Github user HyukjinKwon commented on a diff in the pull request:

    https://github.com/apache/spark/pull/21267#discussion_r188144573
  
    --- Diff: python/pyspark/context.py ---
    @@ -211,9 +211,22 @@ def _do_init(self, master, appName, sparkHome, 
pyFiles, environment, batchSize,
             for path in self._conf.get("spark.submit.pyFiles", "").split(","):
                 if path != "":
                     (dirname, filename) = os.path.split(path)
    -                if filename[-4:].lower() in self.PACKAGE_EXTENSIONS:
    -                    self._python_includes.append(filename)
    -                    sys.path.insert(1, 
os.path.join(SparkFiles.getRootDirectory(), filename))
    +                try:
    +                    filepath = os.path.join(SparkFiles.getRootDirectory(), 
filename)
    +                    if not os.path.exists(filepath):
    +                        # In case of YARN with shell mode, 
'spark.submit.pyFiles' files are
    +                        # not added via SparkContext.addFile.
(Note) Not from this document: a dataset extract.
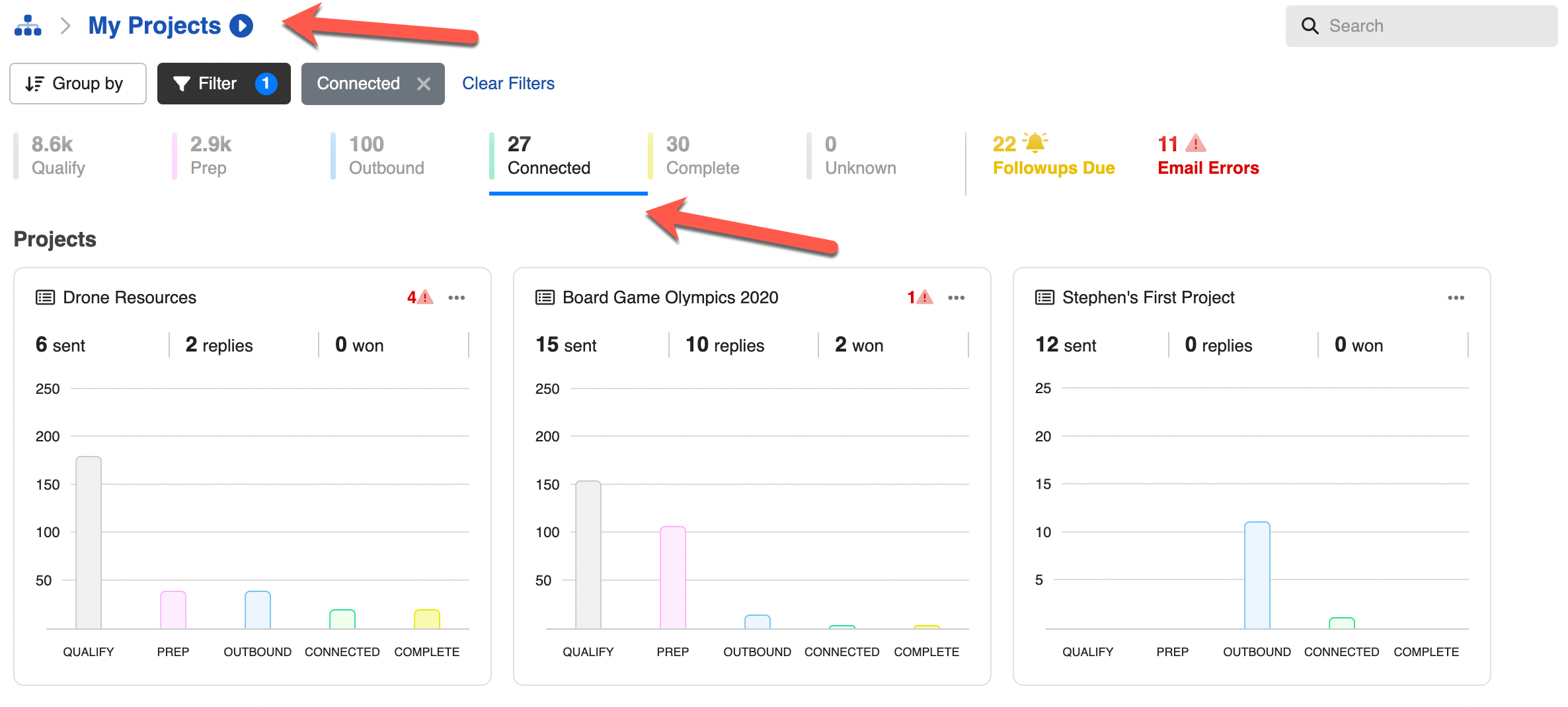Viewport: 1568px width, 707px height.
Task: Click the Email Errors warning triangle icon
Action: coord(1195,143)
Here we 
check if the file exists,
    +                        # try to copy and then add it to the path. See 
SPARK-21945.
    +                        shutil.copyfile(path, filepath)
    +                    if filename[-4:].lower() in self.PACKAGE_EXTENSIONS:
    +                        self._python_includes.append(filename)
    +                        sys.path.insert(1, filepath)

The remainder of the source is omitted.